The defense will occasionally attempt to avoid producing discovery on the grounds of "work product". The courts, however, have narrowly construed the work product privilege. See, e.g., State v. Hutchinson, 135 Wn.2d 863, 876-77, 959 P.2d 1061(1998) (defendant who asserts a diminished capacity or insanity defense waives the work product privilege as to all defense obtained evaluations and must submit to a state examination); State v. Hamlet, 133 Wn.2d 314, 944 P.2d 1026 (1997) (same); State v. Yates, 111 Wn.2d 793, 765 P.2d 291 (1988) (Defense notes of witness interviews may be discoverable if the author of the notes is called to impeach the witness. The court, however, must conduct an in camera review of the notes prior to turning them over.); State v. Strandy, 49 Wn. App. 537, 540, 745 P.2d 43 (1987), review denied, 109 Wn.2d 1027 (1988) (defense counsel's taped interview of a prosecution witness was not work product).

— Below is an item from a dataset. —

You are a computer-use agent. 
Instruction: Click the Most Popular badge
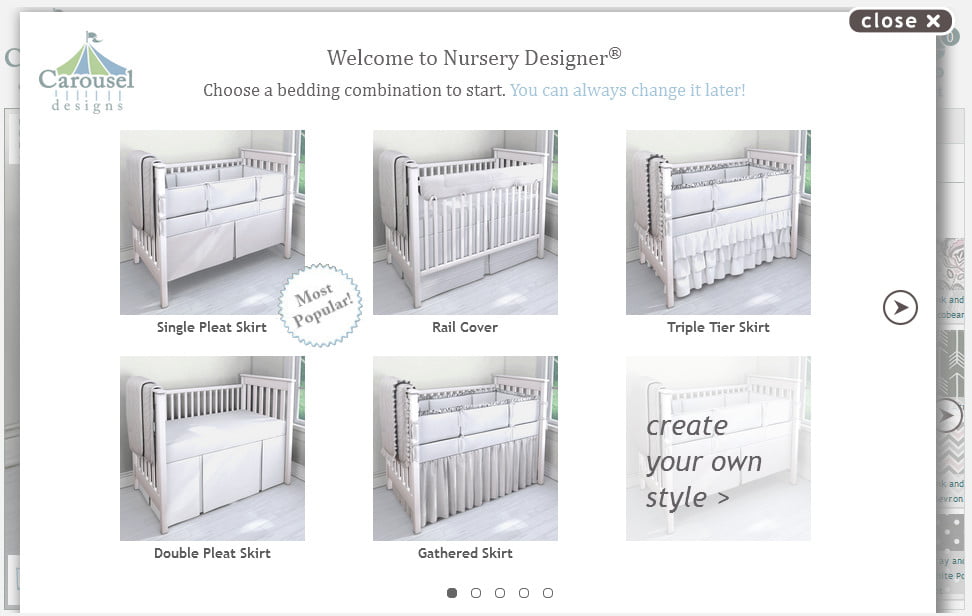pyautogui.click(x=320, y=305)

A defendant's refusal to comply with lawful discovery orders or a delay in making required disclosures may result in a continuance beyond the speedy trial period, in a contempt finding with incarceration, or in the suppression of evidence. State v. Hutchinson, 135 Wn.2d 863, 881-82, 959 P.2d 1061(1998) (capital defendant's mental expert's testimony was properly suppressed after the defendant repeatedly refused to participate in a state examination and no other sanction would have been effective); State v. Nelson, 14 Wn. App. 658, 545 P.2d 36 (1975) (defendants found in contempt and incarcerated for refusing to provide discovery); State v. Grant, 10 Wn. App. 468, 474-75, 519 P.2d 261 (1974). Speedy trial is appropriately tolled pending while the court waits for the defendant to purge the contempt finding. See State v. Miller, 74 Wn. App. 334, 873 P.2d 1197 (1994) (tolling of defendant's court rule speedy trial rights during 14 month incarceration under order of civil contempt for her failure to provide handwriting exemplar to prosecution was proper).

1. See generally State v. Yates, 111 Wn.2d 793, 798-99, 765 P.2d 291 (1988).

2. See State v. Oughton, 26 Wn. App. 74, 79, 612 P.2d 812 (1980) ("The State would have us make a distinction between inculpatory and exculpatory evidence and find no duty to produce the former. CrR 4.7(a)(i) makes no such distinction and neither do we.").

3. State v. Linden, 89 Wn. App. 184, 194, 947 P.2d 1284 (1997), review denied, 136 Wn.2d 1018 (1998); State v. Dunivin, 65 Wn. App. 728, 733, 829 P.2d 799, review denied, 120 Wn.2d 1016 (1992).